This Monday, New York State Assembly Member Phil Steck (D-Colonie) introduced legislation aimed at curtailing the State Liquor Authority’s reach into other states. Assembly Bill 5920, co-sponsored by Assembly Member Dan Quart (D-New York City), would expressly prohibit the Liquor Authority ("NYSLA") from penalizing licensees for violating the laws of other states, unless the conduct in question (1) is a violation of the New York alcoholic beverage control law or (2) has resulted in a criminal conviction in another state.

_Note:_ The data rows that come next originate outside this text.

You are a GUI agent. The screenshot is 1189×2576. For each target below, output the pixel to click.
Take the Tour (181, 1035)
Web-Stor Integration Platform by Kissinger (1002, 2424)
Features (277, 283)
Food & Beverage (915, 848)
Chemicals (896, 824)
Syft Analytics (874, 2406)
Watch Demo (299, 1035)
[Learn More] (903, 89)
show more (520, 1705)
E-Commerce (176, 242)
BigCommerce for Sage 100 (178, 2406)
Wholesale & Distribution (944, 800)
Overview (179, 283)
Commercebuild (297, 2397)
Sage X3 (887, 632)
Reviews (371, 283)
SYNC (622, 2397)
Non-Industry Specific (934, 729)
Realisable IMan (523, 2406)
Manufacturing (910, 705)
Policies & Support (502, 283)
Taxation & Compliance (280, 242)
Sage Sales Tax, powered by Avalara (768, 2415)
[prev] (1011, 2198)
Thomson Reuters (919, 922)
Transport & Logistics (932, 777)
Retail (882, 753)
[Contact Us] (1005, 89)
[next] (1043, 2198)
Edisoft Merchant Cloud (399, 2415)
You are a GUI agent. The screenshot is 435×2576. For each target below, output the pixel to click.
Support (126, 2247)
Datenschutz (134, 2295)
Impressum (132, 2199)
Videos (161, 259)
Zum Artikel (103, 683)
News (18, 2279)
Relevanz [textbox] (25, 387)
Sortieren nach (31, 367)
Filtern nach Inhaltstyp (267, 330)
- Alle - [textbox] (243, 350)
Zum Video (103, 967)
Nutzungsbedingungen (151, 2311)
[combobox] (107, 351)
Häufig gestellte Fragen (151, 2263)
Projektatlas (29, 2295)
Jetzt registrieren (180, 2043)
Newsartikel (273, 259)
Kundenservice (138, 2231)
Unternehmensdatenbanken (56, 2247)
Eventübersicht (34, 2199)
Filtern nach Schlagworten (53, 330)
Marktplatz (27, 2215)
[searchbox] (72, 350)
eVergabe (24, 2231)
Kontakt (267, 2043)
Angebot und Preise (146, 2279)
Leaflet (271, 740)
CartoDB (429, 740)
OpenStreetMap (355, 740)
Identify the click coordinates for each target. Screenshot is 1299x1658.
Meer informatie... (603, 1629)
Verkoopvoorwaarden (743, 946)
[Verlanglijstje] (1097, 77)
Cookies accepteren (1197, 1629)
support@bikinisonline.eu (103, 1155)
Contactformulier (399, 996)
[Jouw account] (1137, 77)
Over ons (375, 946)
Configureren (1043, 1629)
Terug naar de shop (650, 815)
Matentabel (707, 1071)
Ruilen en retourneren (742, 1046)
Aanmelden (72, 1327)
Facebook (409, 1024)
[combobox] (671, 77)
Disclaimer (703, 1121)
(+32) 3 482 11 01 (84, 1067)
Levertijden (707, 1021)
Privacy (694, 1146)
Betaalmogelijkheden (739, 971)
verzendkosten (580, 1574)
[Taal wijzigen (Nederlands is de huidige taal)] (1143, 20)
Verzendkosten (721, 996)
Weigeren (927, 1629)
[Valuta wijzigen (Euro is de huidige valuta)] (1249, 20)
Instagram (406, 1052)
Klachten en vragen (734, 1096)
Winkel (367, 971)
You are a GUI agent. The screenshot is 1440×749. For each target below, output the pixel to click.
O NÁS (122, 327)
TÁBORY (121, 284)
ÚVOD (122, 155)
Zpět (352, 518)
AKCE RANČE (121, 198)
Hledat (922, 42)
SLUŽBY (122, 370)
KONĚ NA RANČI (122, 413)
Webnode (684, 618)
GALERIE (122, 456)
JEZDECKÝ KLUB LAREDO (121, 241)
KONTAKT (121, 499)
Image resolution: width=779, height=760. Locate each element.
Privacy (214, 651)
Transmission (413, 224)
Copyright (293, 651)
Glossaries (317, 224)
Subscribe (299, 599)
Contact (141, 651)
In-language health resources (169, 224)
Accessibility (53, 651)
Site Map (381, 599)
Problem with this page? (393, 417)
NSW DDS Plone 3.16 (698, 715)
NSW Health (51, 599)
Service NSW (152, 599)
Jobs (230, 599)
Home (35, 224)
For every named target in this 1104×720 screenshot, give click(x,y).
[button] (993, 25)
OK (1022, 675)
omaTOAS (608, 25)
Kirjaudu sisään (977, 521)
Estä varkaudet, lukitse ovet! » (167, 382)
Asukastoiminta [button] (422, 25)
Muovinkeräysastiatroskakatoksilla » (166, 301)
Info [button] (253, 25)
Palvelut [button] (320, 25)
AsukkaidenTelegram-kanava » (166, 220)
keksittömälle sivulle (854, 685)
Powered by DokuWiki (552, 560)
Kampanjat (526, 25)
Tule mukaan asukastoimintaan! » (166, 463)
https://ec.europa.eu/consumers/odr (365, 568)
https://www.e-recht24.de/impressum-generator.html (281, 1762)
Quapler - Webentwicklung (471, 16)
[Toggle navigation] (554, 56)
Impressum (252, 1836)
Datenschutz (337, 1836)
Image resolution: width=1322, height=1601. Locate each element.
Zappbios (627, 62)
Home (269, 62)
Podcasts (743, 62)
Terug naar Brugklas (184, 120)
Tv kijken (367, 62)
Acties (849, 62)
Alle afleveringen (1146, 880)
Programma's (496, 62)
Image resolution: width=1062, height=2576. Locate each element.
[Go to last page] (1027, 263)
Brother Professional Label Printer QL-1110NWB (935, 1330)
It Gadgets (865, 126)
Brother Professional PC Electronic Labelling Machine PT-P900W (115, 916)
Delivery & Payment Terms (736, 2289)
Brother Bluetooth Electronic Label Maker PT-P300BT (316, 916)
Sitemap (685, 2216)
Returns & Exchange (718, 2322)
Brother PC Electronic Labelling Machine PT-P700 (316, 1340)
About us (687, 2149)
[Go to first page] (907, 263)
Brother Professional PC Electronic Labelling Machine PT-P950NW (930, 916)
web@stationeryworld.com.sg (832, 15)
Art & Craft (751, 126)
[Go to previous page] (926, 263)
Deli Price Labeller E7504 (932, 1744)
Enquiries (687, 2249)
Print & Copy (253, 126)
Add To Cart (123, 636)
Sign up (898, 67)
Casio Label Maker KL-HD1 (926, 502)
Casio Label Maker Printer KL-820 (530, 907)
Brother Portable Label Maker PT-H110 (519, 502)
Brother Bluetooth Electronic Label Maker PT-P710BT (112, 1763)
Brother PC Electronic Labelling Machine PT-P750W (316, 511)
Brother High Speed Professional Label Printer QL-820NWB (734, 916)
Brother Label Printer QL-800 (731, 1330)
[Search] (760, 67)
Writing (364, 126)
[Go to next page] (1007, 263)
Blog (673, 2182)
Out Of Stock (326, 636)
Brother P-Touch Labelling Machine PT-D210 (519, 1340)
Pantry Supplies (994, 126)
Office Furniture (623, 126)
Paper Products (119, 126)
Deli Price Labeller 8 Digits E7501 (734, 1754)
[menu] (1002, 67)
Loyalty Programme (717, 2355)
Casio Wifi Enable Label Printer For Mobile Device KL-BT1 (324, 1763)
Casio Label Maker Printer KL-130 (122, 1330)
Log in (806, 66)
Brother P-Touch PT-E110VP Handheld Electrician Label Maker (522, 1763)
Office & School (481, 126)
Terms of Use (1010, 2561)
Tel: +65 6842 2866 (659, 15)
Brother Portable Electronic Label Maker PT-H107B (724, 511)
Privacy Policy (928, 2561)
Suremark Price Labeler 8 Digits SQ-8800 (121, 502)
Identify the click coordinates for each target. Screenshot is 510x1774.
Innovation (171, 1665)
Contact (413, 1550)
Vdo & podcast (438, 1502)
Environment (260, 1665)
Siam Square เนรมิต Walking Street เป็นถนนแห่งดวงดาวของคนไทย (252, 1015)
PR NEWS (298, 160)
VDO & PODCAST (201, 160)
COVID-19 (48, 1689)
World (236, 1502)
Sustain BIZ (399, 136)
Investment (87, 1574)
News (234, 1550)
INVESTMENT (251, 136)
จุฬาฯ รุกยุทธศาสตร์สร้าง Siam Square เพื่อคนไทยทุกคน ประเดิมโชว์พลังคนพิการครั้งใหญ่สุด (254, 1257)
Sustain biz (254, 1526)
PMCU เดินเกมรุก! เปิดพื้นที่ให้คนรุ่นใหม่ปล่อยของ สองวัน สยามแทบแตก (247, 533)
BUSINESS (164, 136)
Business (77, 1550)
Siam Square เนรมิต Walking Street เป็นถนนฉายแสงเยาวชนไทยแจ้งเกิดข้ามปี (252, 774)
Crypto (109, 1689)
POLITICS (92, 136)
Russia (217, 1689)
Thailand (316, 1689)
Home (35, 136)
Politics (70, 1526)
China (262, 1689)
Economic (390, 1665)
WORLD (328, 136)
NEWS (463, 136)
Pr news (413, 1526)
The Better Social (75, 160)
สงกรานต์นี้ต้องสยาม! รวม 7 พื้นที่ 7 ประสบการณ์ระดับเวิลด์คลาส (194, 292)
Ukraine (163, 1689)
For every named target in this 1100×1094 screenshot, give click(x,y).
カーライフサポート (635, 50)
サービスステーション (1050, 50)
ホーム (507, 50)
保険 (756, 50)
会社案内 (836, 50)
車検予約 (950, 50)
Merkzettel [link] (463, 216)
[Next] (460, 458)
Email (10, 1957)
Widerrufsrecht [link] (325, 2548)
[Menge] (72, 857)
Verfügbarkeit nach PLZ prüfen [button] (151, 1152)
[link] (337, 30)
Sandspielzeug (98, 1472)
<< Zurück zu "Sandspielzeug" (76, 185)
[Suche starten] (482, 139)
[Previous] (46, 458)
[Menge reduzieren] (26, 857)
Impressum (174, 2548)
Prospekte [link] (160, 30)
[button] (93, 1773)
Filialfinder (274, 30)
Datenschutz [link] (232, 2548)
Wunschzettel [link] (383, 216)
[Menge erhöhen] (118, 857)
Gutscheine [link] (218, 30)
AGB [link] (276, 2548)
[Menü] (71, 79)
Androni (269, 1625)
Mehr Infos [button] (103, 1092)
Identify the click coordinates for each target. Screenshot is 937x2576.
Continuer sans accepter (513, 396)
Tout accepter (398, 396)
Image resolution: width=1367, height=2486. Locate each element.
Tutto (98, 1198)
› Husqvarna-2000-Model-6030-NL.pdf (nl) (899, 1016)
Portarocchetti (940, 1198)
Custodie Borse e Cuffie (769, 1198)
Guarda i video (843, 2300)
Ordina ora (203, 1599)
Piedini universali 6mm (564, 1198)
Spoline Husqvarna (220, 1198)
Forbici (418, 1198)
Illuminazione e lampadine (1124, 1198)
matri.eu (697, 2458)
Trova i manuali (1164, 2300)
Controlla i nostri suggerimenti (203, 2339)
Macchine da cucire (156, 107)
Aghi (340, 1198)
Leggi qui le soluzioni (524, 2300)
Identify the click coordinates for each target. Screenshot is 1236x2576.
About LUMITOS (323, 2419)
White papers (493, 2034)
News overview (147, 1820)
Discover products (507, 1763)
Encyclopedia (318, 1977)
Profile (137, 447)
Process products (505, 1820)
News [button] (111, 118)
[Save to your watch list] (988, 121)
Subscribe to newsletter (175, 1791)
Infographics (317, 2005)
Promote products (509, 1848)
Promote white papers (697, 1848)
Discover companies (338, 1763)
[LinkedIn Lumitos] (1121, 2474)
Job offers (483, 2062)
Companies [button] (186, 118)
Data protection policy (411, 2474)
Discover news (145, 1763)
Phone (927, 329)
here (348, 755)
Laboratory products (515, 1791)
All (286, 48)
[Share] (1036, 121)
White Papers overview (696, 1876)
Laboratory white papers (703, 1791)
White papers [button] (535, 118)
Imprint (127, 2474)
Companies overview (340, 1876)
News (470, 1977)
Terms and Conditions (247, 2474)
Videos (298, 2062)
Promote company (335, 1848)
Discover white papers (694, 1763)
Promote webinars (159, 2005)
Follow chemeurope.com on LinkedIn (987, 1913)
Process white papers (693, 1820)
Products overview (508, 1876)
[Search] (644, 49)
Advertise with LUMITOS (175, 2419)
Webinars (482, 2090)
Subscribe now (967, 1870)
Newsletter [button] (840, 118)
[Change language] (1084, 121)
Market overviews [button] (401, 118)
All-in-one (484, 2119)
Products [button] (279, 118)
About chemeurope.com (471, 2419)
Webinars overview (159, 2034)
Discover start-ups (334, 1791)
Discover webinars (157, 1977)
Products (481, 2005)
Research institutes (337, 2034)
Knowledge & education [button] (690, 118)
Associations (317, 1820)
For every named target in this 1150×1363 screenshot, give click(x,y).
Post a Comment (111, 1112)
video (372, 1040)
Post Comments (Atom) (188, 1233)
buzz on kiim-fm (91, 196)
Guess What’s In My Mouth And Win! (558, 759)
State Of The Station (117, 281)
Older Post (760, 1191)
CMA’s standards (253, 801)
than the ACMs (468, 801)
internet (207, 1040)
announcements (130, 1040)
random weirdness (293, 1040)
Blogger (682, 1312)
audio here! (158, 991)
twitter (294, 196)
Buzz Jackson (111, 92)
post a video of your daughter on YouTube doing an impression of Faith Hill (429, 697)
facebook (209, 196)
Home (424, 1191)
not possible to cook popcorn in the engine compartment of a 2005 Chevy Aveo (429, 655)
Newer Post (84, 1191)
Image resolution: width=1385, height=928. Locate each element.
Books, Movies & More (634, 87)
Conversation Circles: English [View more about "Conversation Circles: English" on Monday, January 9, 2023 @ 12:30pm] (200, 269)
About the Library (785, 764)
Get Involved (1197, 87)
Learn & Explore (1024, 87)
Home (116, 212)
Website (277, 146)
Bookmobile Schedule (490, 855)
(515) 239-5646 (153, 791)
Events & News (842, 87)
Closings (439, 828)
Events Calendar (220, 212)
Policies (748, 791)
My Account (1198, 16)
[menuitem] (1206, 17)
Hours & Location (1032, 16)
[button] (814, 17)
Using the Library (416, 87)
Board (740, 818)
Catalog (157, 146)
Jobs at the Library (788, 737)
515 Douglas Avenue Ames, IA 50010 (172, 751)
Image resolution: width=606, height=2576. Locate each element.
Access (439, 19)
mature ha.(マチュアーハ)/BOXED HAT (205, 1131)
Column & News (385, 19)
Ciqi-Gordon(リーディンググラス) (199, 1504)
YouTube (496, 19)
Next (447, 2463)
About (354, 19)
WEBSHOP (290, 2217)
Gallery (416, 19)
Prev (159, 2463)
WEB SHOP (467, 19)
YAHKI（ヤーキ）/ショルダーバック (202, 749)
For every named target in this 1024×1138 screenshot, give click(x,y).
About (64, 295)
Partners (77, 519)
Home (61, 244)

A. 5920 was precipitated by recent NYSLA enforcement actions penalizing direct shipments of wine to consumers outside New York. The most notable of these, of course, is the ongoing Empire Wine litigation. On August 1, 2014, NYSLA charged Albany wine store Empire Wine ("Empire") with “improperly” shipping wine directly to consumers in 16 other states. The notice of pleading alleged that one of Empire’s shipments violated Alabama law. This case highlights the problems that can arise when laws and protocols fail to keep pace with technological development and changes in consumer behavior. The Internet has the potential to expand choice and enhance the convenience of wine shopping, but not without the right regulatory framework.
Empire sued NYSLA in state court before an administrative hearing could take place, claiming that the agency's actions violated the Commerce Clause and exceeded its authority, and that the state regulation relied on by NYSLA in prosecuting out-of-state shipments is unconstitutionally vague. Empire’s lawsuit was dismissed as premature, and NYSLA’s revocation hearing was rescheduled. The revocation proceedings were soon derailed when Empire and NYSLA butted heads regarding witnesses and Empire sued the agency under the Freedom of Information Law. It is no wonder that this administrative and judicial quagmire led to legislative action.
The bill justification for A. 5920 reads in part:
The State Liquor Authority has fined, and could suspend, revoke or cancel the license of small businesses for "improper conduct" due to online, direct to consumer interstate wine shipments to state(s) that may have laws restricting such sales and shipments. It is concerning that the State Liquor Authority (SLA) is conducting enforcement activity on behalf of other states, when these states have not requested their enforcement or intervention, nor has the New York merchant been found to have violated the law of those states. . . .
Current law authorizes NYSLA “to revoke, cancel or suspend for cause” licenses issued pursuant to the ABC Law. [N.Y. A.B.C. Law § 17(3).] A. 5920 would, as explained above, prohibit NYSLA from penalizing licensees for violating another state’s law unless the underlying conduct also violates New York law or has resulted in a criminal conviction in the other state. It provides, in relevant part:
The liquor authority shall not have the power to revoke, cancel, or suspend any license or impose any civil penalty against any holder of a license or permit based upon conduct which the authority determines to be in violation of the laws of another state, unless such conduct independently violates a specific provision of this chapter, or unless due process of law has been provided by authorities of competent jurisdiction in such other state and the licensee or permittee is found guilty by such authorities of violating such state's laws.
To avoid confusion, the bill also provides:
"for cause" shall not include conduct which the authority determines to be in violation of the laws of another state, unless:
a. Such conduct independently violates a specific provision of this chapter; or
b. Due process of law has been provided to the licensee or permittee by authorities of competent jurisdiction in such other state and the licensee or permittee and such licensee or permittee has exhausted its due process rights according to such state's laws.
Clearly, the bill is intended to prevent a repeat of the Empire Wine saga, but without data on the number of enforcement actions rooted in violation of other states’ laws, it is unclear what impact it would have in practice beyond increasing out-of-state, direct-to-consumer alcohol shipments. Furthermore, NYSLA Chairman Dennis Rosen, who steadfastly defended the action against Empire, allegedly acknowledged that the agency would not prosecute every violation. Presumably, then, NYSLA’s conduct has not deterred all retailers from serving out-of-state customers.
Perhaps A. 5920 creates more questions than it answers. Is this bill a harbinger of comprehensive legislative reform, or is it a quick fix for a very concrete problem? Will Assemblyman Steck become a champion of the state’s wine industry? What does this mean for the “for cause” standard? Will “for cause” be defined? Should it be? If it is defined for NYSLA, should it be defined for other agencies? Will NYSLA promulgate regulations expressly proscribing interstate shipments? When will interstate wine shipments have their day in court again, scrutinized with the high-power Commerce Clause lens of the judicial microscope?
A. 5920 is an important measure that is certainly worth watching. According to the Times Union, Steck is “close to securing a Senate sponsor” for the bill. I will continue to write about significant developments here.
 The references to due process and guilt indicate that a criminal conviction is required.